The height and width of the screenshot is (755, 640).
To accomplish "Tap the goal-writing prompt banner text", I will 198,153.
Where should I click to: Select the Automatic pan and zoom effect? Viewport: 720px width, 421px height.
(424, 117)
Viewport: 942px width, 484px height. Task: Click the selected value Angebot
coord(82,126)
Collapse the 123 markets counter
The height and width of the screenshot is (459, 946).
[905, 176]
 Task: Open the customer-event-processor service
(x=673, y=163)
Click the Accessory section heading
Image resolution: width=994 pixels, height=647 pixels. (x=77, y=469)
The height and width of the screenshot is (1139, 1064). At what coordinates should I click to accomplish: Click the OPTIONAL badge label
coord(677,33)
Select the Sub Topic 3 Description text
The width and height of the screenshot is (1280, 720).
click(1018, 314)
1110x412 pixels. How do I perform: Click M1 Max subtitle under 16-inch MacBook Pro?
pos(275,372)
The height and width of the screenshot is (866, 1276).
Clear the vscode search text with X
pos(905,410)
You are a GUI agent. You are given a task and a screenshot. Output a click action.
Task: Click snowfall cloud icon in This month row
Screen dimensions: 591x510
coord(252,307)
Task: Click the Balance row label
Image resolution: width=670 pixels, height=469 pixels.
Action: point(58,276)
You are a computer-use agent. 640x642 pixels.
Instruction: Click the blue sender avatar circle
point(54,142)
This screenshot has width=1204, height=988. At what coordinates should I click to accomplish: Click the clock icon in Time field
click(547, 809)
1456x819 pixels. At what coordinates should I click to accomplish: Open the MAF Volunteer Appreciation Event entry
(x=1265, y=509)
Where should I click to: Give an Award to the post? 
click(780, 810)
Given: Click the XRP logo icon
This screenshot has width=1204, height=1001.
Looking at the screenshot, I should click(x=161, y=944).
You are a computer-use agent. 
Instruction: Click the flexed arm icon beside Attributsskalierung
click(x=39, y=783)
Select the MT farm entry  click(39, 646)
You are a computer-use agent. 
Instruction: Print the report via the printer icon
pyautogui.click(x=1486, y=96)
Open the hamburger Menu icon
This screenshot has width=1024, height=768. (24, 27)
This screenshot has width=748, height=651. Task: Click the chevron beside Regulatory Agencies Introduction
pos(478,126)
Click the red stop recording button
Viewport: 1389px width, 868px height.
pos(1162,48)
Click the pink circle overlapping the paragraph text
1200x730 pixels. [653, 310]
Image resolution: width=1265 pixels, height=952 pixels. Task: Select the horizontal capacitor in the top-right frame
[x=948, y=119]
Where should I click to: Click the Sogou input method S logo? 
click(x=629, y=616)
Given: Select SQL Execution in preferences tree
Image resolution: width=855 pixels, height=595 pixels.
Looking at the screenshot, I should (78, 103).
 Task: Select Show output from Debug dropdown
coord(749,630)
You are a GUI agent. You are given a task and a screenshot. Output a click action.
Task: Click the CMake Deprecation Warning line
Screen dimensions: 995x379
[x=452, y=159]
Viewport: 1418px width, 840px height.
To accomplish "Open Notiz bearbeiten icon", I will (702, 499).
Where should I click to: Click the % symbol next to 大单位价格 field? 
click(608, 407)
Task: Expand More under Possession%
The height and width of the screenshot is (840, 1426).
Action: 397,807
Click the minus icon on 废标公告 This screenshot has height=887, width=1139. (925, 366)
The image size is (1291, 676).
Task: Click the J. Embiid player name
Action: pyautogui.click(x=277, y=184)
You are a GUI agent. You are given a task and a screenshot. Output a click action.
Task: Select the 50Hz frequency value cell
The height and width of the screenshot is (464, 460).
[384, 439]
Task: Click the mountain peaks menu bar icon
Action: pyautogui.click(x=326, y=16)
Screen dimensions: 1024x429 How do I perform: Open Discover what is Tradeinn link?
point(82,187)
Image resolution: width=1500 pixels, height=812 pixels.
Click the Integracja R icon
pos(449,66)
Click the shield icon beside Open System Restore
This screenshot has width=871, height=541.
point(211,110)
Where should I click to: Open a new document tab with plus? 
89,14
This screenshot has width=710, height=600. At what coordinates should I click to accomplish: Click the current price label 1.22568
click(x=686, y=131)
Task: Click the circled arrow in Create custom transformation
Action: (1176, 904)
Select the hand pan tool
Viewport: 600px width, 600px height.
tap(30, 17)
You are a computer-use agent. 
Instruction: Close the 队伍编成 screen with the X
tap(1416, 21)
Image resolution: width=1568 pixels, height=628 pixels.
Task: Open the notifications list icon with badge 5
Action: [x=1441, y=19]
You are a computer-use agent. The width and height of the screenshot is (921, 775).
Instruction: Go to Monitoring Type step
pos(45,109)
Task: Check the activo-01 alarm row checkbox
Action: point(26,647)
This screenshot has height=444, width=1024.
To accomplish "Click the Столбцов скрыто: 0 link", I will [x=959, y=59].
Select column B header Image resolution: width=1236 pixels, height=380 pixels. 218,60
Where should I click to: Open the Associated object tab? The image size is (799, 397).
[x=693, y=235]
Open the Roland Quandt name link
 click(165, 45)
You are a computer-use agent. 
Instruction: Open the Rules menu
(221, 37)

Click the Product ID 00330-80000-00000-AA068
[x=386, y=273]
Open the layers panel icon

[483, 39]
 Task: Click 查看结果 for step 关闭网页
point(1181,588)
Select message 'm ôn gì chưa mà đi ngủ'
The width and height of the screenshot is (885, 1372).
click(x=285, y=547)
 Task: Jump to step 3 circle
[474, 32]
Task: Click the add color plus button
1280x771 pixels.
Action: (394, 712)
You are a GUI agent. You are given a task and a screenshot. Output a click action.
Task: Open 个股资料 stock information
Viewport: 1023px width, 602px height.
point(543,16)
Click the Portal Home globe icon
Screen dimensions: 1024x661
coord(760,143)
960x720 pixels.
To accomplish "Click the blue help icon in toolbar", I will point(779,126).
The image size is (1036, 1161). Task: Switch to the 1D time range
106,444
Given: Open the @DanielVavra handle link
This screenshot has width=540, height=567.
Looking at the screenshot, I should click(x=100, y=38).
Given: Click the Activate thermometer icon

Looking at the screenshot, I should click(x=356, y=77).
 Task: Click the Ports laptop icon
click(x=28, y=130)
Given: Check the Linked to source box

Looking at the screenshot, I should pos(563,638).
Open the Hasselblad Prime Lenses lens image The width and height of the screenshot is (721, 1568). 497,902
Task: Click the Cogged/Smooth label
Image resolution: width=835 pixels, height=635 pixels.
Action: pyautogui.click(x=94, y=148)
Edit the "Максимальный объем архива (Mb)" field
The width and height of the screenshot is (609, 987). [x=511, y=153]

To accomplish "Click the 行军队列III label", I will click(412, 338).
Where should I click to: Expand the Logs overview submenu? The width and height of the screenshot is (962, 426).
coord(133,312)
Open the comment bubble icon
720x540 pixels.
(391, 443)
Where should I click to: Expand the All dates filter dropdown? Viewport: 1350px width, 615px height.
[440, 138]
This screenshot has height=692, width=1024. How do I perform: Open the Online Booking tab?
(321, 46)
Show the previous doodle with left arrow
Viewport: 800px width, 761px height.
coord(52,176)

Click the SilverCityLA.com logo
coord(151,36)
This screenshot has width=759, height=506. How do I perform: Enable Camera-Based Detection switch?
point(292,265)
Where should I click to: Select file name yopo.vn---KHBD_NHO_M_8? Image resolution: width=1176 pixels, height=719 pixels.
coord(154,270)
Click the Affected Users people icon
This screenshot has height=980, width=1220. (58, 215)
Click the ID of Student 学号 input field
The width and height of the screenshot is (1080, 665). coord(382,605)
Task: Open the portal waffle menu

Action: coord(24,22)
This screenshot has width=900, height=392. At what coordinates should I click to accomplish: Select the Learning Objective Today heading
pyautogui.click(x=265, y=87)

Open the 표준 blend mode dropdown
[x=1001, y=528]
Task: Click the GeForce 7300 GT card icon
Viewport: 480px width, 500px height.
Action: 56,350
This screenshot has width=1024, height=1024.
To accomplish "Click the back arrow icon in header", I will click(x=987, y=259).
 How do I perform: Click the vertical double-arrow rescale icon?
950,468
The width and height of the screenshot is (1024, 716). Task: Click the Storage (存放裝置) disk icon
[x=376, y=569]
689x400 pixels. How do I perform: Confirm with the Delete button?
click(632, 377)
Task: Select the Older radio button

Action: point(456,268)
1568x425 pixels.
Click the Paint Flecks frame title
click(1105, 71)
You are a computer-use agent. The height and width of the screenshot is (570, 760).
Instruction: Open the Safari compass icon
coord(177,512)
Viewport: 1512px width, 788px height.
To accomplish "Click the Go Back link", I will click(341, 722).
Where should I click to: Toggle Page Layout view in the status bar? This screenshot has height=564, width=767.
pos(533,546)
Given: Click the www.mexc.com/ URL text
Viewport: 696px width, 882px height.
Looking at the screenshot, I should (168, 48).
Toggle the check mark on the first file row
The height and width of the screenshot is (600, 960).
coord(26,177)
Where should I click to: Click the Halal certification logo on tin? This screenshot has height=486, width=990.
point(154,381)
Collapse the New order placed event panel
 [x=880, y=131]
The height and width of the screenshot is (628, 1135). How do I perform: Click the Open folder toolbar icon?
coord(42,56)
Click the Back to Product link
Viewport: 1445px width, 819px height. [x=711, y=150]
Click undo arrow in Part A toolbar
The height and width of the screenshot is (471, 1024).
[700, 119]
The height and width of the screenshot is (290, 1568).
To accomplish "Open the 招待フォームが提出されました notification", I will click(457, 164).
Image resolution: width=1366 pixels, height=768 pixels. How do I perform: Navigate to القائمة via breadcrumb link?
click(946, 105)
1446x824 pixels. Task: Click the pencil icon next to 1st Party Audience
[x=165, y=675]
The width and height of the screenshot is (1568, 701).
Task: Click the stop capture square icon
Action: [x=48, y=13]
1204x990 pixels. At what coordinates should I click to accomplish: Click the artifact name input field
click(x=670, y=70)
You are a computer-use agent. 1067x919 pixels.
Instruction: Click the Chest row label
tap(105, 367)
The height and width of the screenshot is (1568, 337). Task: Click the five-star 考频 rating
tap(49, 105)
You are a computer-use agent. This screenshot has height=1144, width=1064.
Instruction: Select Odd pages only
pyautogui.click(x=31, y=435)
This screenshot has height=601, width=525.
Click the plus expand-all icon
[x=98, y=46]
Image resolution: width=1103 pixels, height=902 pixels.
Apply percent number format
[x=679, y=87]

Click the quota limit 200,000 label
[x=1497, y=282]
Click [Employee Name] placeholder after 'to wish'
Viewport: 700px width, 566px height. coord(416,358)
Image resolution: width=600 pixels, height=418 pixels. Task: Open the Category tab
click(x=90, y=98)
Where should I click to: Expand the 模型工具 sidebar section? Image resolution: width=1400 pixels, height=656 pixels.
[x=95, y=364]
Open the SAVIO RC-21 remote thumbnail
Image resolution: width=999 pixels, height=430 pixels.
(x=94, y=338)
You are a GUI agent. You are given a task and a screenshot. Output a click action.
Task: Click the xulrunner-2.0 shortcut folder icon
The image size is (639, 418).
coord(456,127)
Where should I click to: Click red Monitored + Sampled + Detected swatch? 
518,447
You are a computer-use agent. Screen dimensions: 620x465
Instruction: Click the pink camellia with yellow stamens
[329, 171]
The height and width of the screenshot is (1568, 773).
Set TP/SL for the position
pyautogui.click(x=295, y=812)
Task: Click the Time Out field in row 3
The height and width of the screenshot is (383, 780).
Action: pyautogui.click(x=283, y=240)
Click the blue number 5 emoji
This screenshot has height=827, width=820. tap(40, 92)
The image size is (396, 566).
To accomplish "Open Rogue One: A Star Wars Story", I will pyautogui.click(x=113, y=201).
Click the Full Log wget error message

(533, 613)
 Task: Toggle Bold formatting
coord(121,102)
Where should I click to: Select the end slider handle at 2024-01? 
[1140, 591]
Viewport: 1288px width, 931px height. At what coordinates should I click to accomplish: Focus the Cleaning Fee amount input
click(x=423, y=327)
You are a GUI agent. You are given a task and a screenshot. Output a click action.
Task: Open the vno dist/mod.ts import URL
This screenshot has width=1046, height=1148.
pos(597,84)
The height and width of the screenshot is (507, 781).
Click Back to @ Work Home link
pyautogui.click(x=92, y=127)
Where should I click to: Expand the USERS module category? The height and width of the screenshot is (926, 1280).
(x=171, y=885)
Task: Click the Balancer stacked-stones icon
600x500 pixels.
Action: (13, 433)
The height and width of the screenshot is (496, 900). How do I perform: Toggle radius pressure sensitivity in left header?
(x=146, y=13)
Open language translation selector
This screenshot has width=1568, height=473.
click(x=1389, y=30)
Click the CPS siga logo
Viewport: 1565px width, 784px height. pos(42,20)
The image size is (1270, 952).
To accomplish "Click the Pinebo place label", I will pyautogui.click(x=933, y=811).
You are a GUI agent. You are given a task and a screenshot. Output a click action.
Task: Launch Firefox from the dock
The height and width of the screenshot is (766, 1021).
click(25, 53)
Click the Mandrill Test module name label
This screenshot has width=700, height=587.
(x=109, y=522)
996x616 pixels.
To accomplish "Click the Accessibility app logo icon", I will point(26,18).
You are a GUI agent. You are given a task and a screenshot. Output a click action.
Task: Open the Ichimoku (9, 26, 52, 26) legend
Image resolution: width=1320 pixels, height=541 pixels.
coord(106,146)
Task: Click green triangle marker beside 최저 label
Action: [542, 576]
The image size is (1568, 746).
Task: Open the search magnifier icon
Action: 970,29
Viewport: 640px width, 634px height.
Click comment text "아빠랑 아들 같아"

◇ ◇ ◇ ◇ ◇

### ACTIVITY
Please filter the data down to the lines containing the word "comment".

### SOLUTION FOR THIS PROBLEM
Open the comment bubble icon
Click comment text "아빠랑 아들 같아"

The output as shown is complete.